Hi Will,
For any operation / action, Gauge core requests the language runners and waits for a response. If it doesn't receive any response within a particular time limit, it times out. How long the Gauge core should wait is something that users can configure by setting the runner_request_timeout property in gauge.properties.
Looking at the logs that you have shared, it looks like these errors have occurred in the validation phase. What Gauge core does is, for each spec file, it sends a validation request to language runner. Gauge aggregates all the validation errors (including time outs) and prints it when validation is done. And you are seeing these errors after 2 hours because that's the time Gauge takes to finish the validation.
I see 3 issues separate here:
- It could be a connection failure between Gauge core and language runner. This looks very likely. We are investigating this.

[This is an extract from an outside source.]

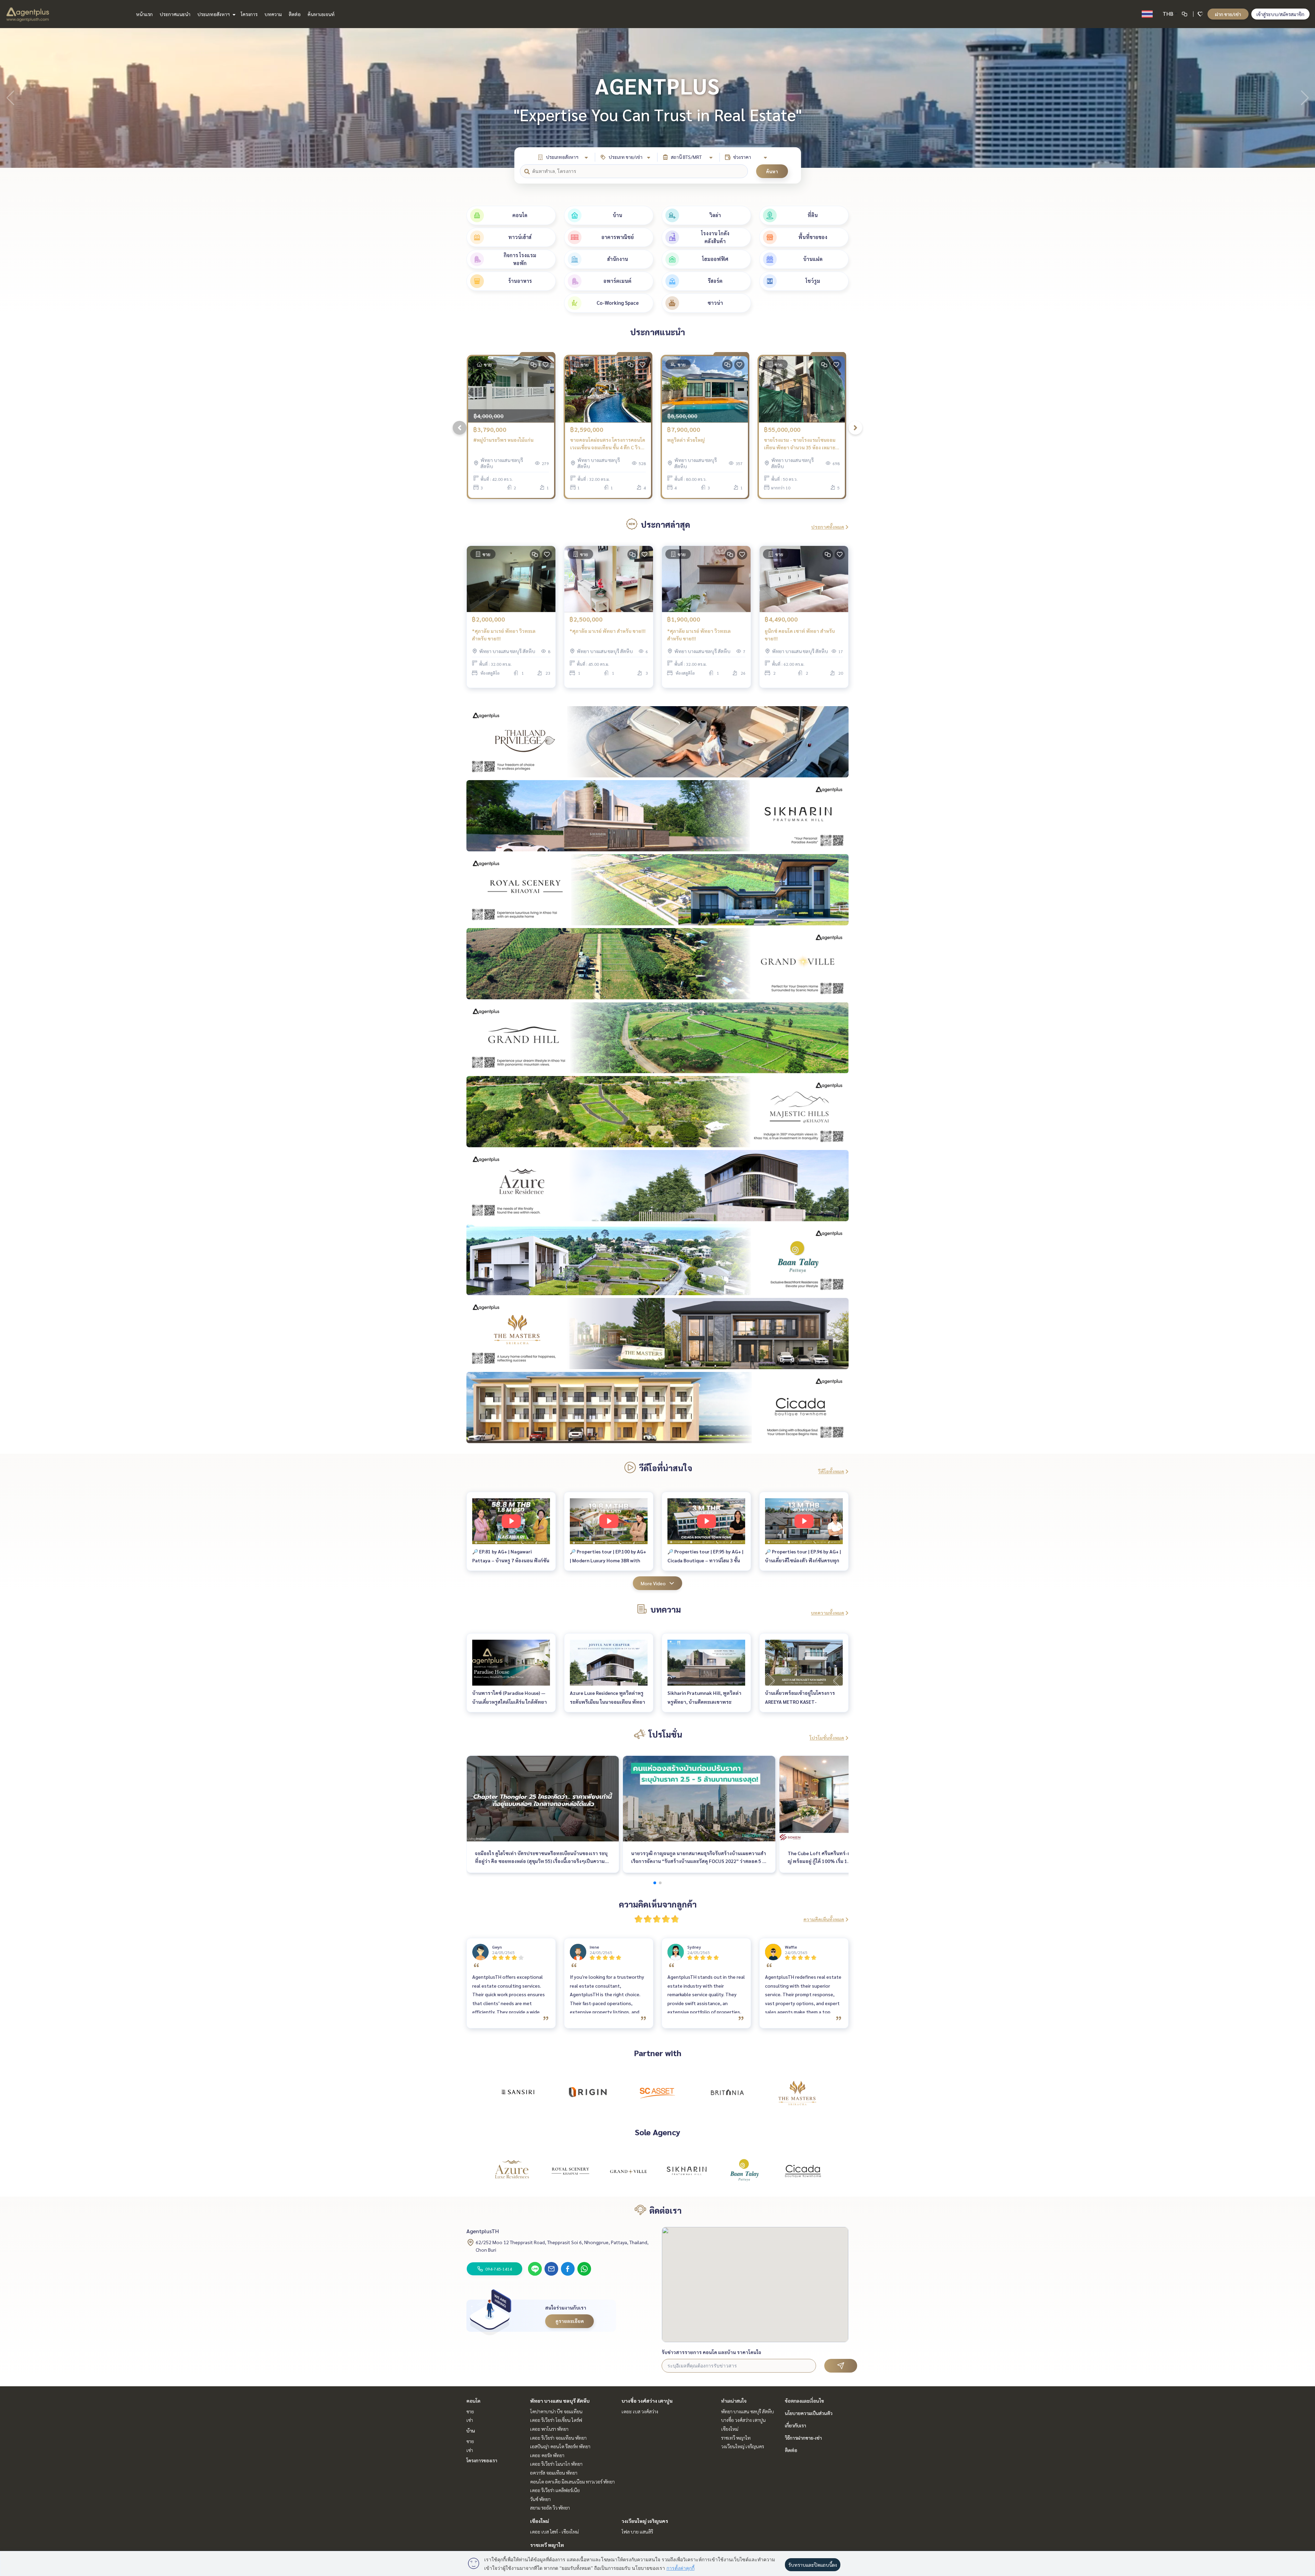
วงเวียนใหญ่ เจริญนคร (645, 2521)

- The fact that this occurs intermittently could be an environment issue. The most likely cause could be the way OS schedules various processes. Maybe you can check this happens consistently on the same VM?
- If each validation action takes 10 secs then that is concerning and we NEED to improve the performance. However, I doubt this is what is happening. I think the validation take way less than 10 secs, but at some points the runner loses contact with the core which is why these time out.
Can you help us with some more information - How many spec files you have and what is the combined size of those files on disk? Also, do you always see the same set of specs timing out?
Thanks
Mahendra